10) No-Han: Johan Santana throws first no-hitter in Mets history
By: Danny Abriano
When the Mets traded for Johan Santana before the 2008 season, he was supposed to be the missing piece they needed that would help them turn the promise of 2006 and collapse of 2007 into a World Series title in 2008.
While the above didn't happen, Santana's no-no in June of 2012 -- with Gary Cohen punctuating it by exclaiming "It has happened!" -- is one of the most memorable moments in Mets history. And it was fitting that it was Santana who did it after he missed the entire 2011 season due to injury and fought back.
With pitching royalty such as Tom Seaver, Dwight Gooden, and Pedro Martinez having donned the orange and blue, it was insane that no Met had thrown a no-hitter until Santana pulled it off. But as anyone who lives and breathes baseball knows, it takes a little luck for it to happen.
I'd like to also take this time to debunk a false narrative. The no-hitter (and 134 pitches it took to get it) did not derail Santana's career. He was just fine in his starts following that gem until suffering an ankle injury that ended his season.
9) The Decision: LeBron James chooses Heat over Knicks
By: Alex Smith
"I'm gonna take my talents to South Beach and join the Miami Heat."
With the sports world watching, LeBron James announced his decision to leave his hometown Cleveland Cavaliers and join Dwyane Wade, Chris Bosh and the Heat.

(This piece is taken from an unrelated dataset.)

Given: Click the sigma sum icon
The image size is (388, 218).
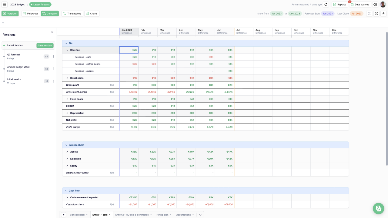Looking at the screenshot, I should click(369, 14).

Like most of the items on this list, it's one of those times that you remember exactly where you were when LeBron ended his first run with the Cavs, the team that had selected him first overall, directly out of high school.

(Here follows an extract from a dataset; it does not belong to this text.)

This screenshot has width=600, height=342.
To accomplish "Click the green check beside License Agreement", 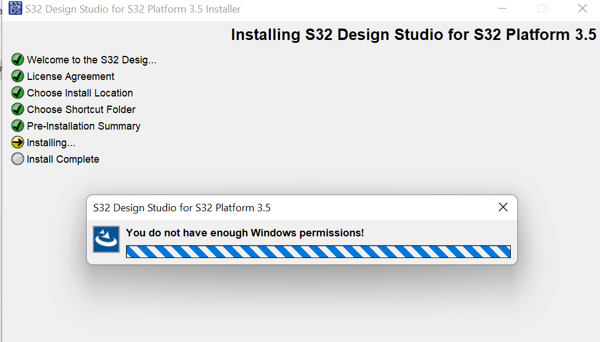I will (x=17, y=76).

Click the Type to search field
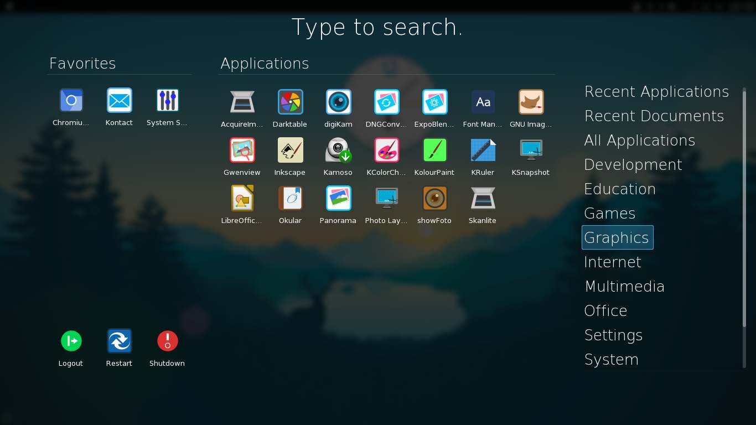[377, 27]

There were plenty of teams interested, with the Bulls, Clippers, and Nets among the possibilities, but many Knicks fans were convinced that LeBron would head for the bright lights of Broadway and become the megastar they needed to return to NBA glory.

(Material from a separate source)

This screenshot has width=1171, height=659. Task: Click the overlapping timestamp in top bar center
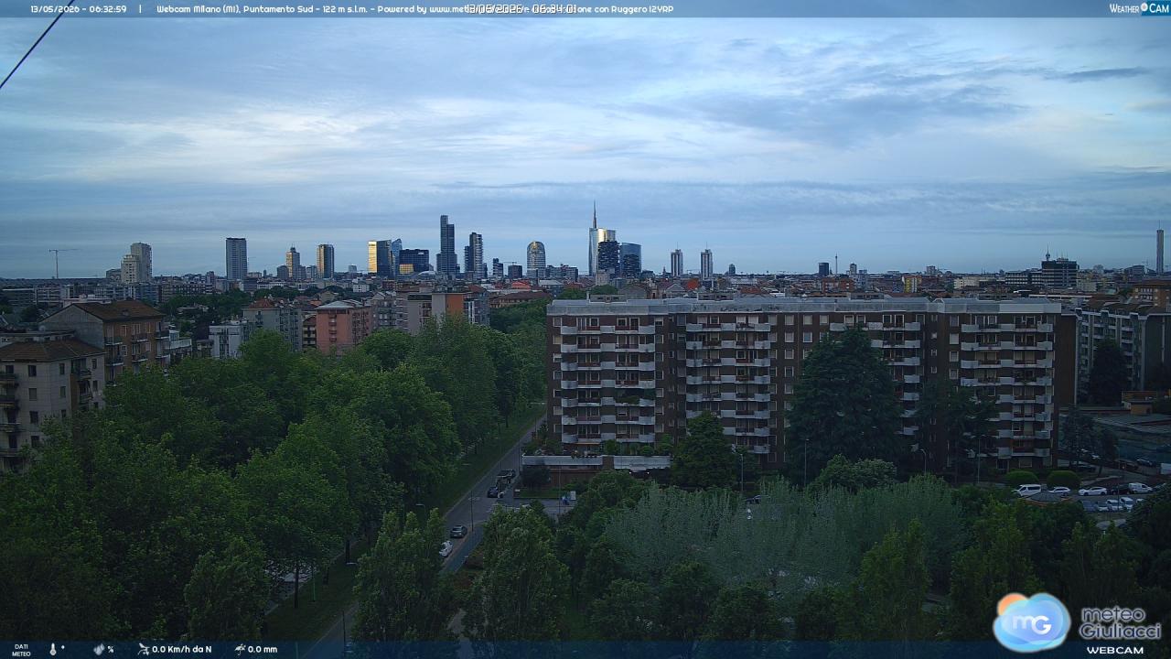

Instead, James went to Miami, won two championships, came back to Cleveland and won another, and is now hoping to do the same with the Lakers that he could have done with the Knicks in the early 2010s -- win a title and bring one of the NBA's most notable franchises back to the top of the heap.
Meanwhile, since 2010, the Knicks have made the playoffs just three times (none since 2013), and have won just one playoff series. Oh, what could have been.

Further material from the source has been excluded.